JPMorgan spokesman Patrick Linehan said the bank “respectfully disagrees with the assessment.”
“We have made significant improvements since the modifications that Treasury reviewed and continue to work hard to keep improving our processes and controls,” Linehan said in an e-mail.
Bank of America spokesman Rick Simon said the company continues to meet with Treasury to address concerns. “We acknowledge improvements must be made in key areas, particularly those affecting the customer experience,” Simon said in an e- mail.
Ocwen didn’t immediately respond to a request for comment.
Funded with almost $50 billion in Troubled Asset Relief Program money, HAMP pays servicers $1,000 for each loan that is modified and $1,000 a year for three years if the borrower pays on time. The servicers penalized today received about $24 million in payments last month, Treasury reported.
“Any audit is, by nature, backward looking,” Massad said. If a servicer demonstrates it has fixed a problem “in a reasonable time,” the payments will be reinstated, he said.

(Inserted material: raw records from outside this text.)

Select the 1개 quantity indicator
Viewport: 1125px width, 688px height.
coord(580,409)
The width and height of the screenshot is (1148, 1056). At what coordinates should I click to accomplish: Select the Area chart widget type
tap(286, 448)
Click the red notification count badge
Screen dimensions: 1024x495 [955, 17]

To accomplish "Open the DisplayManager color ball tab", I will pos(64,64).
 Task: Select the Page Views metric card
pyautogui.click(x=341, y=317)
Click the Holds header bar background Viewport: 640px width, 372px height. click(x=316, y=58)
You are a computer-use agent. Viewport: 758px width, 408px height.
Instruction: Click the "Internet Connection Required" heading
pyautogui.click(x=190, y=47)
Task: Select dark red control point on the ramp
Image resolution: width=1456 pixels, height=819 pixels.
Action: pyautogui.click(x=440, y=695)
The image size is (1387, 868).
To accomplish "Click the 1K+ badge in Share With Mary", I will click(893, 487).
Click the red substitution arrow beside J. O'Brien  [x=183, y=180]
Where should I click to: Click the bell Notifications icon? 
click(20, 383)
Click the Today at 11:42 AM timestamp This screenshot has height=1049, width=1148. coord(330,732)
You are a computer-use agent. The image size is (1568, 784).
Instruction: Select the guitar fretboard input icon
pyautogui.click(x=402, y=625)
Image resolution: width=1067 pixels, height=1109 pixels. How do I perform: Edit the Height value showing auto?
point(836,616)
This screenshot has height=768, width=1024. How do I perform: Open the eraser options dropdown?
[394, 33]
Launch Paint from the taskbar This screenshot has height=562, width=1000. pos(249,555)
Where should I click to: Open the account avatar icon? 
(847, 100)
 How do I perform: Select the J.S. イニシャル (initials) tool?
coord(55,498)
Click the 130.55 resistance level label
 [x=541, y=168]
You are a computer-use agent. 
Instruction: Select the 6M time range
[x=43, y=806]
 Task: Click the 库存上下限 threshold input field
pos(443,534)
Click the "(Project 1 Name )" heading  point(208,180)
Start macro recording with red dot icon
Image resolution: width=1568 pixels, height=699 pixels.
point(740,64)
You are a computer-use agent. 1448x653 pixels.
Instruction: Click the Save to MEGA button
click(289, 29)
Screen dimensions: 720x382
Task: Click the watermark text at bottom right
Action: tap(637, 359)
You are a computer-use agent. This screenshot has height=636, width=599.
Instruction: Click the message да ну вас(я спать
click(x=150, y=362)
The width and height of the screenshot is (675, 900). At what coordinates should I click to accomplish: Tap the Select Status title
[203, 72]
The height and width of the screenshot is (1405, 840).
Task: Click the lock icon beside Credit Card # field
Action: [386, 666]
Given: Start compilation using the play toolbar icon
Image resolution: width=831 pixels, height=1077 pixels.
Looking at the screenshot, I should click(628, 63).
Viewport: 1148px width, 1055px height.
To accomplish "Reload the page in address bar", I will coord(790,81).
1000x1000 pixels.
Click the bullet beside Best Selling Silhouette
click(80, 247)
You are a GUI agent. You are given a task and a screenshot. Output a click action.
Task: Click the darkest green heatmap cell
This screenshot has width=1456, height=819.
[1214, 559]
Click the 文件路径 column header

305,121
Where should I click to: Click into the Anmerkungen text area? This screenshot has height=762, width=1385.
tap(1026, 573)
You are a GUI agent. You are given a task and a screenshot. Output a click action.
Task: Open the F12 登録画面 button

In its monthly summary of loan modification activity, the report found that nearly 29,000 homeowners permanently lowered their monthly mortgage payments in April under HAMP, bringing the total to 608,615.
More than 7,000 borrowers who had received loan modifications dropped out of the program in April, bringing the total number of cancelations to 90,438.
House Republicans are seeking to end funding for HAMP and other foreclosure-prevention efforts under the administration’s Making Home Affordable umbrella, saying they haven’t done enough to help troubled homeowners.
The program “has been an abysmal failure that has hurt more homeowners than it has helped,” Representative Patrick McHenry, a North Carolina Republican and co-sponsor of a measure to end the program, said today in a press release.